What the task requires
Carry on the article below about the thaw in Azerbaijan-Iran relations, starting right after its last sentence.

SIGNS OF DETENTE IN AZERBAIJAN-IRAN RELATIONS.

Publication: Monitor Volume: 6 Issue: 16

Azerbaijani President Haidar Aliev’s decision to proceed with an official visit to Iran (see the Monitor, January 20) has been facilitated by a recent, slight thaw in bilateral relations. Even amid thorny disagreements on a wide range of issues (see the Monitor, January 20), official Tehran has toned down or even dropped some of its earlier recriminations against Baku. Those familiar polemics against Azerbaijan’s choice of a secular path of development, close relations with “Zionism,” and inclination to join a West-East, Turkey-Azerbaijan-Israel “axis”–as opposed to a North-South, Russia-Armenia-Iran “axis”–no longer occupy the place they once did in Tehran’s official discourse. Iran seems, moreover, to have scaled back the financial and other forms of support it had earlier extended to Islamists in Azerbaijan.

Attributable, presumably, to the influence of moderate factions in Tehran, these changes could not long fail to resonate in Baku. A commentary last week in the newspaper of the governing party took official note of a “thaw that has been sensed in the last two months.” Most recently at the United Nations, Iran supported an amendment which explicitly confirmed Azerbaijan’s territorial integrity in a General Assembly document. The amendment passed by a single vote, underscoring the significance of Iran’s move, which by the same token disappointed Armenia.

Input data

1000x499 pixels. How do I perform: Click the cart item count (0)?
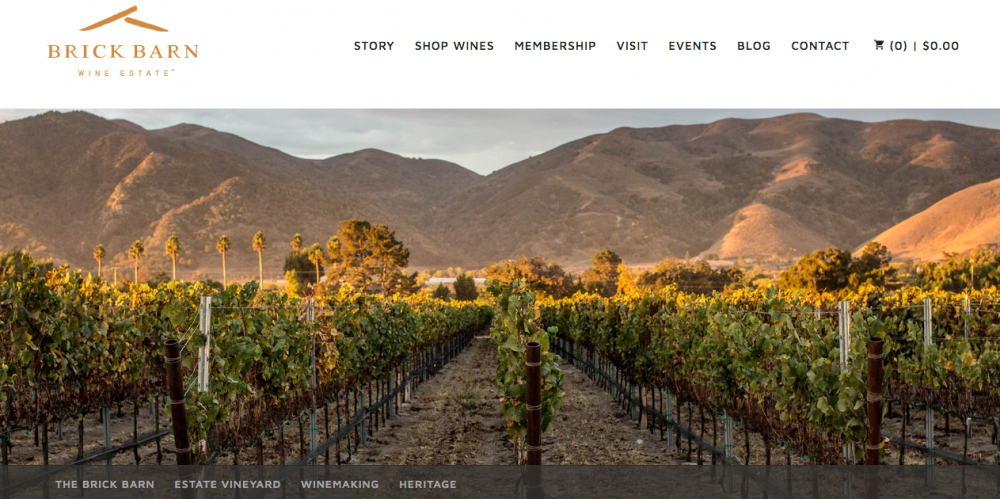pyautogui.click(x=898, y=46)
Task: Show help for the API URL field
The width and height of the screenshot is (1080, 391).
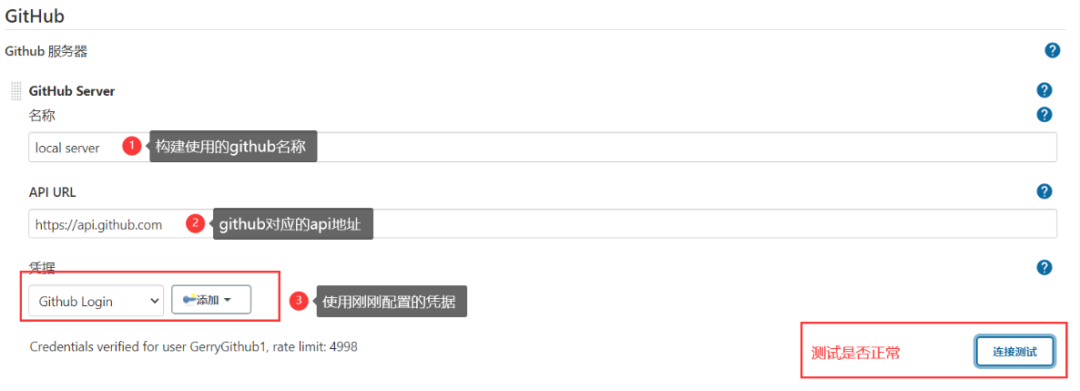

Task answer
Azerbaijan has made some reciprocal gestures. Last week it allowed Haji Aliakram, a former leader of the unauthorized Islamic Party, to go for medical treatment to Iran, following his release from jail under a presidential pardon. During the course of this month, Aliev underscored the need to include Iran in a pact for stability and cooperation in the South Caucasus–the initiative that is currently being pursued by Turkey, Georgia and Azerbaijan (see the Monitor, January 18; the Fortnight in Review, January 21).

Foreign Affairs Minister Vilayet Guliev has declared that “Azerbaijan should update its relations with Iran. We need to seek a warm-up in these relations.” The statement–and the idea itself–seems conditioned in part by the current Russian pressures, which require Azerbaijan to seek the stabilization of its southern flank. Aliev’s upcoming visit to Iran can not be expected to settle the basic contentious issues in any conclusive manner, since they tend to reflect divergent interests. But the visit can stabilize the relationship, avoid tensions–as they would not be in anybody’s interest–and perhaps help accustom Iran to living with Azerbaijan’s Western orientation (Yeni Azerbaijan, January 14; Yeni Musavat, January 18; Turan, Trend, Azer-Press, Assa-Irada, Caspian News, IRNA, January 18-20; see the Fortnight in Review, January 7).